Required task
Can you copy out the rows word for word, from the line containing "Image resolution: width=1568 pixels, height=674" through the line containing "tap(723, 171)", both included?
** BEGIN **
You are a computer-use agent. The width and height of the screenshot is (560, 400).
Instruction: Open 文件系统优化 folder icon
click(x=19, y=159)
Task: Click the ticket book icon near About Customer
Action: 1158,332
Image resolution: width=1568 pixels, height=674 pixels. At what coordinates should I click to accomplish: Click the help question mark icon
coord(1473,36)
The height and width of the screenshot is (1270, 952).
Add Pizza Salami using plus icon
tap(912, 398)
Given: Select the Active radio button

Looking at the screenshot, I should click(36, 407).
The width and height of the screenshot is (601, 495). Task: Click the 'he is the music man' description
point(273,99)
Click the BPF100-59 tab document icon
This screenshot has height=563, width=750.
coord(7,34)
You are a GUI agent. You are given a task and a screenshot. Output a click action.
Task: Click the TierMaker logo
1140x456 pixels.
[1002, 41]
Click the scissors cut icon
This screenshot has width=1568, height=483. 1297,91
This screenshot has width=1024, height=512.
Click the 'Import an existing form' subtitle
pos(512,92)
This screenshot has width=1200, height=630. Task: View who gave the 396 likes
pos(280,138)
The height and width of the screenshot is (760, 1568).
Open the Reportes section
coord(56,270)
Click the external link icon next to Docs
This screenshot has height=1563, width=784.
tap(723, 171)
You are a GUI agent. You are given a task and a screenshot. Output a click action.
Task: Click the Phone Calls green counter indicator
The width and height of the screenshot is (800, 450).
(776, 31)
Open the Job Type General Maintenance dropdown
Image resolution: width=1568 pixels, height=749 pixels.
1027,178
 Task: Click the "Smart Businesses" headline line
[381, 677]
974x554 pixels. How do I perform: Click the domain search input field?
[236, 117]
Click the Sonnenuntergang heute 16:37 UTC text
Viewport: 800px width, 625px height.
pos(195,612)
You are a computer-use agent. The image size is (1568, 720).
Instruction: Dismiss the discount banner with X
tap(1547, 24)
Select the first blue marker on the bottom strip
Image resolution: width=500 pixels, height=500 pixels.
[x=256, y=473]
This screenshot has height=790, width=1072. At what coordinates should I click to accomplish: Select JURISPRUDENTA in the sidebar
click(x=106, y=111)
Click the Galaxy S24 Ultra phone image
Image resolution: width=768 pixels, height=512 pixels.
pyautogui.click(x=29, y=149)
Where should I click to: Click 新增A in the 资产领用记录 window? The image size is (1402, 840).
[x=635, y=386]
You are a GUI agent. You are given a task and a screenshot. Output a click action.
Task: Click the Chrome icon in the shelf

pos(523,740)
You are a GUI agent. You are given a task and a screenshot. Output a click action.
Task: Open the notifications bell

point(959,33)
** END **
Answer for the task
Image resolution: width=1568 pixels, height=674 pixels. At what coordinates should I click to accomplish: Click the help question mark icon
coord(1473,36)
The height and width of the screenshot is (1270, 952).
Add Pizza Salami using plus icon
tap(912, 398)
Given: Select the Active radio button

Looking at the screenshot, I should click(36, 407).
The width and height of the screenshot is (601, 495). Task: Click the 'he is the music man' description
point(273,99)
Click the BPF100-59 tab document icon
This screenshot has height=563, width=750.
coord(7,34)
You are a GUI agent. You are given a task and a screenshot. Output a click action.
Task: Click the TierMaker logo
1140x456 pixels.
[1002, 41]
Click the scissors cut icon
This screenshot has width=1568, height=483. 1297,91
This screenshot has width=1024, height=512.
Click the 'Import an existing form' subtitle
pos(512,92)
This screenshot has width=1200, height=630. Task: View who gave the 396 likes
pos(280,138)
The height and width of the screenshot is (760, 1568).
Open the Reportes section
coord(56,270)
Click the external link icon next to Docs
This screenshot has height=1563, width=784.
tap(723, 171)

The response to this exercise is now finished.